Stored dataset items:
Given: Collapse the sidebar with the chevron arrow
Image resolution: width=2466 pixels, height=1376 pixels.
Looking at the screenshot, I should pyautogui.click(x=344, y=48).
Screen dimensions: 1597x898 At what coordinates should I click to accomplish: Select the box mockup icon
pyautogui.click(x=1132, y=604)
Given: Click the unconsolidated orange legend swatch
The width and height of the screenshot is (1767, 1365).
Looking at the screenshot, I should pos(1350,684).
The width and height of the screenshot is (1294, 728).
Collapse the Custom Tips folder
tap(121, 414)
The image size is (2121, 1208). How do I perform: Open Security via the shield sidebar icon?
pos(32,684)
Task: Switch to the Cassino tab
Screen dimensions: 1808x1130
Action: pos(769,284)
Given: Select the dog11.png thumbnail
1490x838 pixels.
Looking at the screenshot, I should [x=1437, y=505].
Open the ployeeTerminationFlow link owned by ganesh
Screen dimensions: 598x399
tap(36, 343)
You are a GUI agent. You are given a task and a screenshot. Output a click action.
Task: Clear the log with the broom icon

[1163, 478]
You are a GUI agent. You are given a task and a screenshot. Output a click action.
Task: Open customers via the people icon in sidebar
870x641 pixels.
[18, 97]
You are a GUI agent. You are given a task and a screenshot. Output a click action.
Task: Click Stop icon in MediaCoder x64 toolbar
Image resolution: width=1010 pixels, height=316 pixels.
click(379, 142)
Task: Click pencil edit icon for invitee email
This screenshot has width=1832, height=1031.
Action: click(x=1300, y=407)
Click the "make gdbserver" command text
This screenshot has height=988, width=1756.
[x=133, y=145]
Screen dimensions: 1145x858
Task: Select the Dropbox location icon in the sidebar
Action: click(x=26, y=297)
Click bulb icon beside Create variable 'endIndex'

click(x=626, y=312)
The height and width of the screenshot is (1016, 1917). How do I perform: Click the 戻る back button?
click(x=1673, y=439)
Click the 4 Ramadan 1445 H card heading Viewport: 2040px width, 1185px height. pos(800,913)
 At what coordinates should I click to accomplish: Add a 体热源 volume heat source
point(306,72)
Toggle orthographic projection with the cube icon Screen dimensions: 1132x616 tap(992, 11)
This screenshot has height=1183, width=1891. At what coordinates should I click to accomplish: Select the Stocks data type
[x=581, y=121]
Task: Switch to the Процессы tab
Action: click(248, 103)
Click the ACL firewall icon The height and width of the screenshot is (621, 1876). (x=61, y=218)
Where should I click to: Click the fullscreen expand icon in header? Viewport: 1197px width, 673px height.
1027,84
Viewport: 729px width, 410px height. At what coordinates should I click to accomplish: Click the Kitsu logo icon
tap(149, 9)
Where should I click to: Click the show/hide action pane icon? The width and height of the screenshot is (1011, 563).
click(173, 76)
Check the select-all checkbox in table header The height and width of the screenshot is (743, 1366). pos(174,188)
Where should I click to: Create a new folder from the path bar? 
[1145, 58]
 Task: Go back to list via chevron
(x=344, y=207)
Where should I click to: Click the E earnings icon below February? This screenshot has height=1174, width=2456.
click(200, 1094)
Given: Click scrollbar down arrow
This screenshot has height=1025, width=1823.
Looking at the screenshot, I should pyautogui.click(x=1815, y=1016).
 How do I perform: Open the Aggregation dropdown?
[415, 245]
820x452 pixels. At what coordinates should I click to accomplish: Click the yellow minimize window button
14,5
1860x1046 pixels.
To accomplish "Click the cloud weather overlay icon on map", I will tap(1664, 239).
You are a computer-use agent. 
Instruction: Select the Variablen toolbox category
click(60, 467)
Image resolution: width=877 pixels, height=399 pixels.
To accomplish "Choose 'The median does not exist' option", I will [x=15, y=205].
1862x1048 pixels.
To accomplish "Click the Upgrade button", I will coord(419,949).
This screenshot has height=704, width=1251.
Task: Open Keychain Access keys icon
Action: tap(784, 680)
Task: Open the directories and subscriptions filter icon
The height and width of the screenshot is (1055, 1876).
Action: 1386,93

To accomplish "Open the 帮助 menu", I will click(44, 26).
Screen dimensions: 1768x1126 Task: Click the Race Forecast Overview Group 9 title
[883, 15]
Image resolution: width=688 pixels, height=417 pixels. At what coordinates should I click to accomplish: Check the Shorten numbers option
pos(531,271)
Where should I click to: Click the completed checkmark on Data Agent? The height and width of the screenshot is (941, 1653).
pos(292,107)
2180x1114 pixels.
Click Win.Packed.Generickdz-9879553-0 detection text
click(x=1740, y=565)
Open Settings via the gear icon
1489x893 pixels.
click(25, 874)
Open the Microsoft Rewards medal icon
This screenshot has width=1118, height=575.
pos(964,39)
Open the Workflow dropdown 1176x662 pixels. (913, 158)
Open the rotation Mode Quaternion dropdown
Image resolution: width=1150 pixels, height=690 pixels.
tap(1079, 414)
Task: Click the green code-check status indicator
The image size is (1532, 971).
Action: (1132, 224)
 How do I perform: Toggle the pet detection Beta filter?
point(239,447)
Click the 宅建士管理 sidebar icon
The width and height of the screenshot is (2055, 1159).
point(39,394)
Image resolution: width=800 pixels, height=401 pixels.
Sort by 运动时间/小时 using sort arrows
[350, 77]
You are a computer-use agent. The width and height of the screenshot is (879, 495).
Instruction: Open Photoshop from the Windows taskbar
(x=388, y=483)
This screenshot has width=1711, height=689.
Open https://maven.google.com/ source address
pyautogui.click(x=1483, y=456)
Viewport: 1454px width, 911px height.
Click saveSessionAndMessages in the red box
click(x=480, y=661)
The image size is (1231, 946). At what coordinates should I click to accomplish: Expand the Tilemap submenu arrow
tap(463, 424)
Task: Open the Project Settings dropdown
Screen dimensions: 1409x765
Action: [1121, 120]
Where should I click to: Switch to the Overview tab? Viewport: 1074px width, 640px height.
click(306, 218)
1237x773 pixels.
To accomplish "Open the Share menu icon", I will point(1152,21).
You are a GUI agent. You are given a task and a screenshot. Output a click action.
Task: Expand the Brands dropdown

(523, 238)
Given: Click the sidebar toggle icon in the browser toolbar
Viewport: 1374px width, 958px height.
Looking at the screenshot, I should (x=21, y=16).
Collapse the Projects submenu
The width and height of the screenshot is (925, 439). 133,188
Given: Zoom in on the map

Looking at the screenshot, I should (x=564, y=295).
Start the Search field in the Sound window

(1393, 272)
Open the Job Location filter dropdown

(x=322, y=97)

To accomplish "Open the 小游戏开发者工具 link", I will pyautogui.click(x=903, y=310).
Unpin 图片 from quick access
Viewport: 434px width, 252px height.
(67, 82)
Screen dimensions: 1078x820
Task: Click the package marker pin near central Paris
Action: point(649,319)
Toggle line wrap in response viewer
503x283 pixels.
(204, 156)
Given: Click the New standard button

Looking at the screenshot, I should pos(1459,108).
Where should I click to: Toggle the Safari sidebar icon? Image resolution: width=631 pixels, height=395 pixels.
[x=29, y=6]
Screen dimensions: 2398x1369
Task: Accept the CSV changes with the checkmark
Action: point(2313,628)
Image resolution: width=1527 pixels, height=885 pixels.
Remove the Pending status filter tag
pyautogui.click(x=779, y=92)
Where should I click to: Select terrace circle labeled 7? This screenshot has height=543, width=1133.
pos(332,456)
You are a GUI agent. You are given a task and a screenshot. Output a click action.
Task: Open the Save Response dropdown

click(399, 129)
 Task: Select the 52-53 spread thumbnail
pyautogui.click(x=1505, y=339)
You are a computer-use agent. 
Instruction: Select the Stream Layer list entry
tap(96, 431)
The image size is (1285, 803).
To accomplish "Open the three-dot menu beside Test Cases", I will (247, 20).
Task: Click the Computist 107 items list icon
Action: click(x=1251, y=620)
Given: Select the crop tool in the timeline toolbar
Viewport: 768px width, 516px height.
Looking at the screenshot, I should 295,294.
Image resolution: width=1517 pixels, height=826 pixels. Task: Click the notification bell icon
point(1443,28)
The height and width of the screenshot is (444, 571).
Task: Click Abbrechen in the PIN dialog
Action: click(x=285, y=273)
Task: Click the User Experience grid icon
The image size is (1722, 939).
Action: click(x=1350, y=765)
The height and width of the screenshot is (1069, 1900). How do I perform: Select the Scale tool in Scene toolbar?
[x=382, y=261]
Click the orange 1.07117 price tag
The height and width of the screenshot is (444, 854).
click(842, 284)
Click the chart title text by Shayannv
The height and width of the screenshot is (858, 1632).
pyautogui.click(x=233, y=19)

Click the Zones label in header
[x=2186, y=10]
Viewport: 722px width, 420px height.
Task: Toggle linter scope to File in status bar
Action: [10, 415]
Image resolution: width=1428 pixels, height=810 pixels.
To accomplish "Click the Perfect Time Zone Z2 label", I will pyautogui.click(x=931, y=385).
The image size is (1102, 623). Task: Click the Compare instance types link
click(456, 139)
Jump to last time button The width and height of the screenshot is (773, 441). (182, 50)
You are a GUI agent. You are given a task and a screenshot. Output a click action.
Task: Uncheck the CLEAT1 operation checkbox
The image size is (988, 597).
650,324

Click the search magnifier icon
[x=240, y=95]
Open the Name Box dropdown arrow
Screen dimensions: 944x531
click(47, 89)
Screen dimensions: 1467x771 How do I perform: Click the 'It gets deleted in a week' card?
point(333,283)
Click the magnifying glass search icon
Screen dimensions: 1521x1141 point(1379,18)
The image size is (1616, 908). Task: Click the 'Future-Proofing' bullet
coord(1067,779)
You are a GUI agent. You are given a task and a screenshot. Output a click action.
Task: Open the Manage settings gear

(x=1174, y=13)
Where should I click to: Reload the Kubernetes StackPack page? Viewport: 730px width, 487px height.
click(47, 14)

▸ **Problem description**:
The answer is the run of lines above from the line containing "Where should I click to: Click the completed" through the line containing "This screenshot has width=1711, height=689.", copied exactly and alone.

▸ **Answer space**:
Where should I click to: Click the completed checkmark on Data Agent? The height and width of the screenshot is (941, 1653).
pos(292,107)
2180x1114 pixels.
Click Win.Packed.Generickdz-9879553-0 detection text
click(x=1740, y=565)
Open Settings via the gear icon
1489x893 pixels.
click(25, 874)
Open the Microsoft Rewards medal icon
This screenshot has width=1118, height=575.
pos(964,39)
Open the Workflow dropdown 1176x662 pixels. (913, 158)
Open the rotation Mode Quaternion dropdown
Image resolution: width=1150 pixels, height=690 pixels.
tap(1079, 414)
Task: Click the green code-check status indicator
The image size is (1532, 971).
Action: (1132, 224)
 How do I perform: Toggle the pet detection Beta filter?
point(239,447)
Click the 宅建士管理 sidebar icon
The width and height of the screenshot is (2055, 1159).
point(39,394)
Image resolution: width=800 pixels, height=401 pixels.
Sort by 运动时间/小时 using sort arrows
[350, 77]
You are a computer-use agent. The width and height of the screenshot is (879, 495).
Instruction: Open Photoshop from the Windows taskbar
(x=388, y=483)
This screenshot has width=1711, height=689.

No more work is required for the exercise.